- Task requirements
Write the records out again without change. Leave the pictures behind.

- Extracted entries

━━━━━━━━

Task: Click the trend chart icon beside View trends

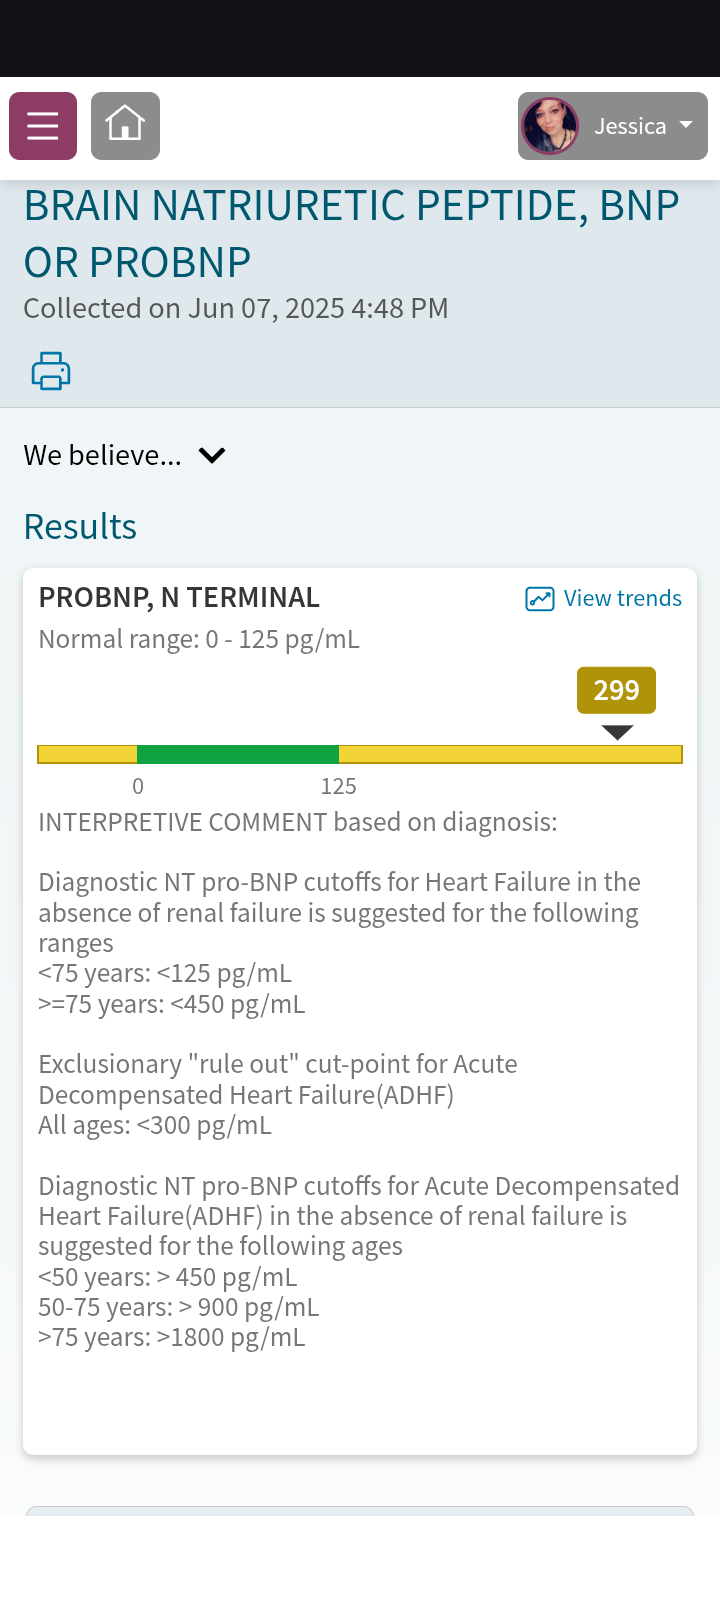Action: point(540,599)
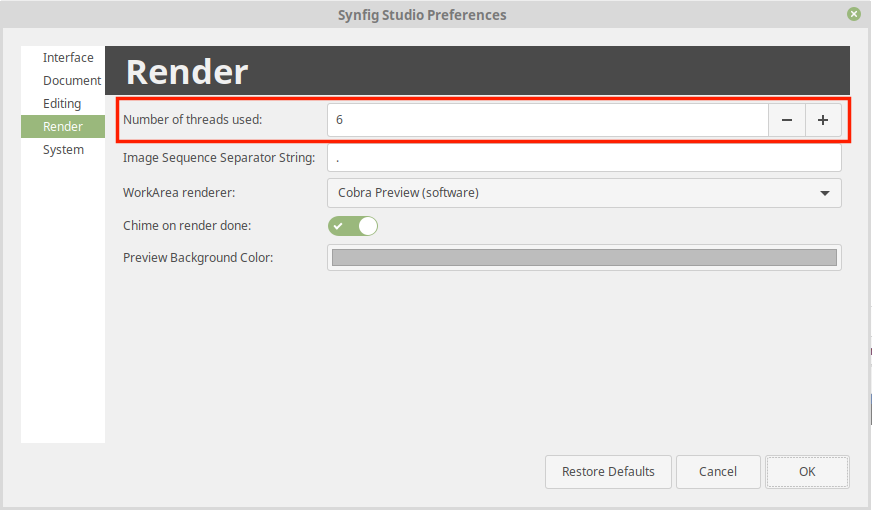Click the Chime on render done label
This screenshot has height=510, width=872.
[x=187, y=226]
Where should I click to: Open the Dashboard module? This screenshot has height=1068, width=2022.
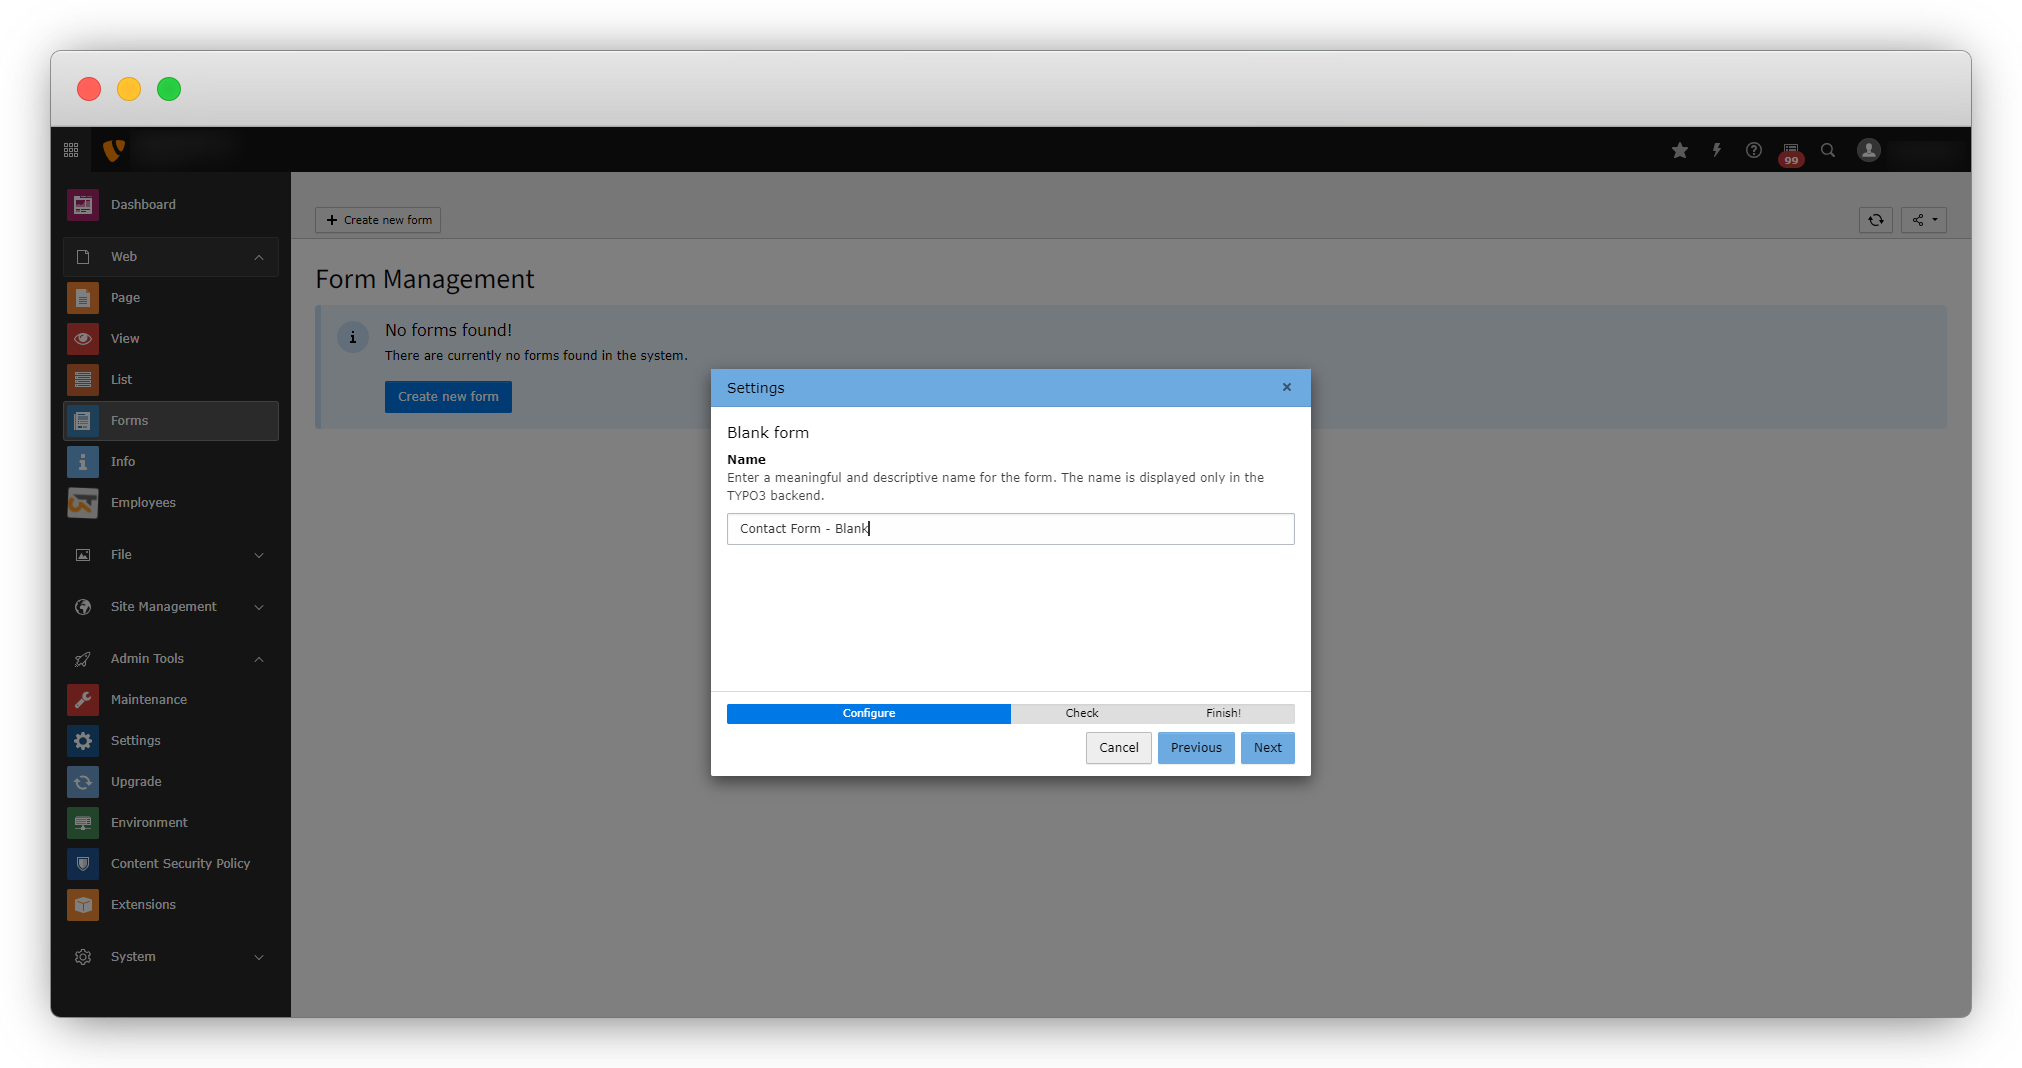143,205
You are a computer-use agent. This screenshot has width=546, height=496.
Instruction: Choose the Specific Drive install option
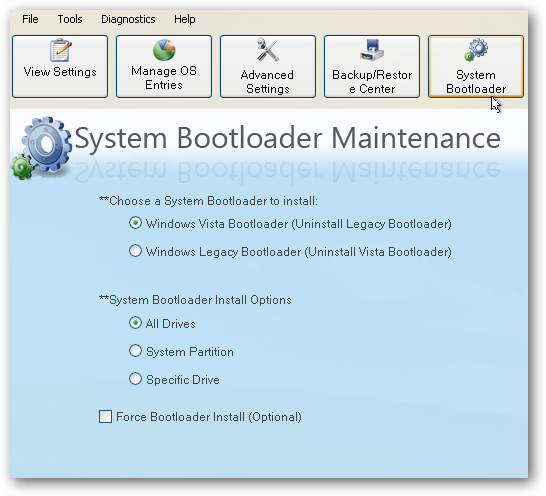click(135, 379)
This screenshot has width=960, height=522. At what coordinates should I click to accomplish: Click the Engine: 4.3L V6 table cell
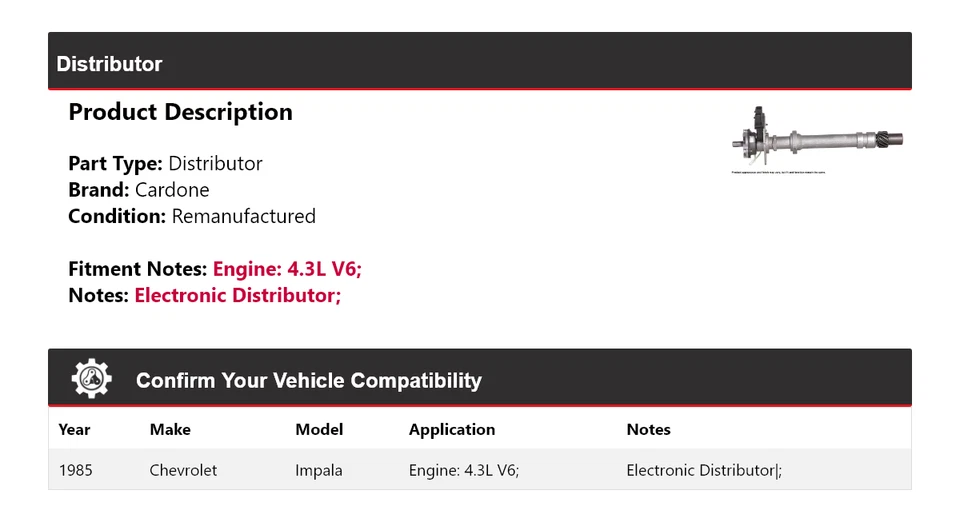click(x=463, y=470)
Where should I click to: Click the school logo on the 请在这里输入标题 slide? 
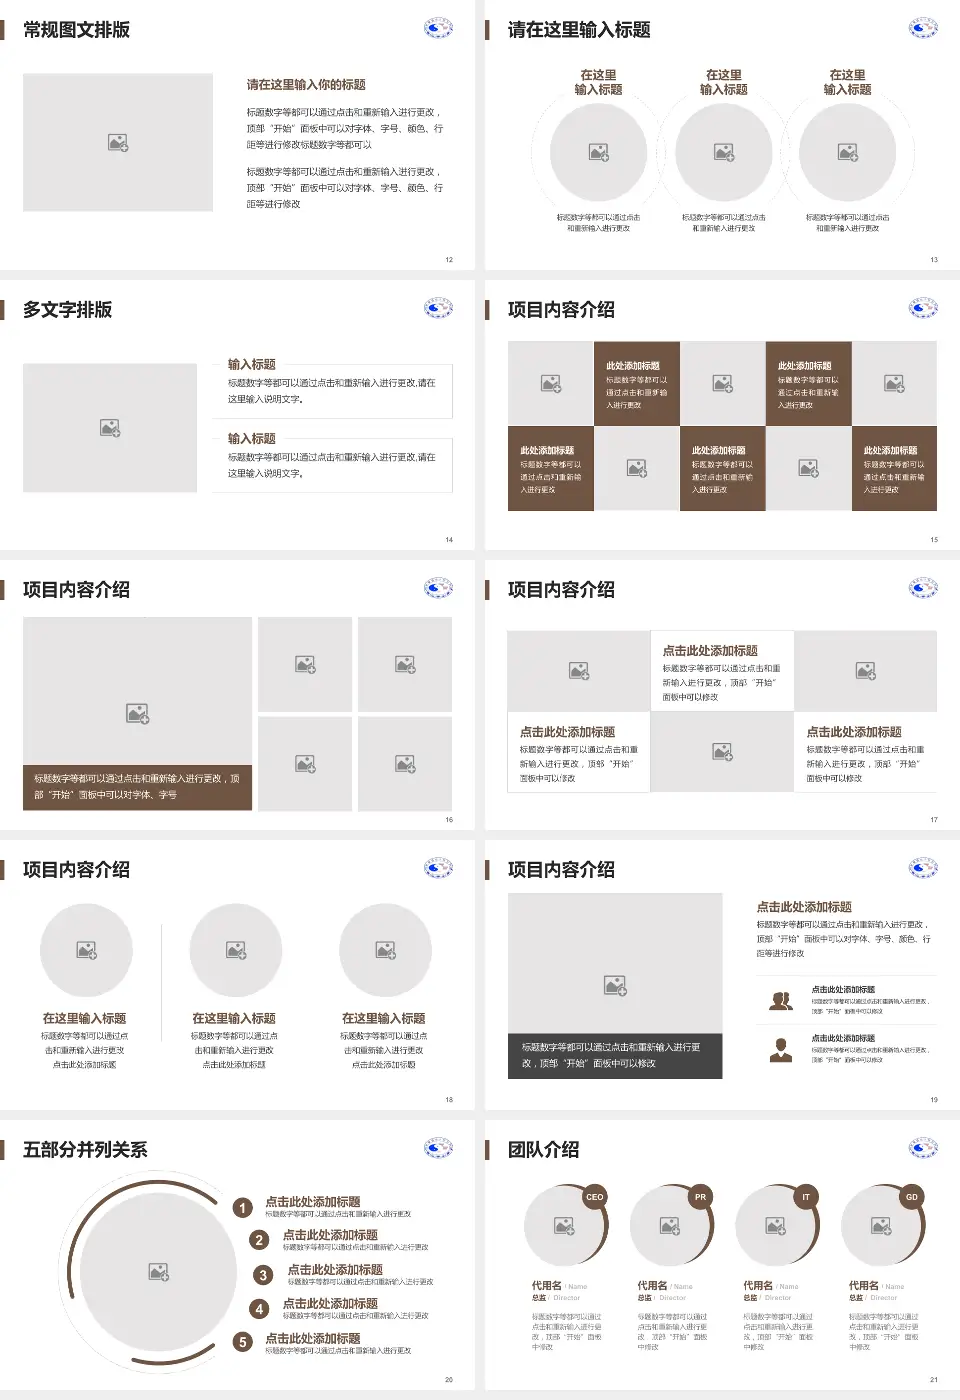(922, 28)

━━━━━━━━

- Answer for the task
Task: Click the trend chart icon beside View trends

Action: point(540,599)
Click the Chime on render done label
This screenshot has height=510, width=872.
[x=187, y=226]
Where should I click to: Open the Dashboard module? This screenshot has height=1068, width=2022.
143,205
You are a computer-use agent. This screenshot has width=546, height=496.
Instruction: Choose the Specific Drive install option
click(135, 379)
This screenshot has width=960, height=522. At what coordinates should I click to accomplish: Click the Engine: 4.3L V6 table cell
click(x=463, y=470)
Where should I click to: Click the school logo on the 请在这里输入标题 slide? 
(922, 28)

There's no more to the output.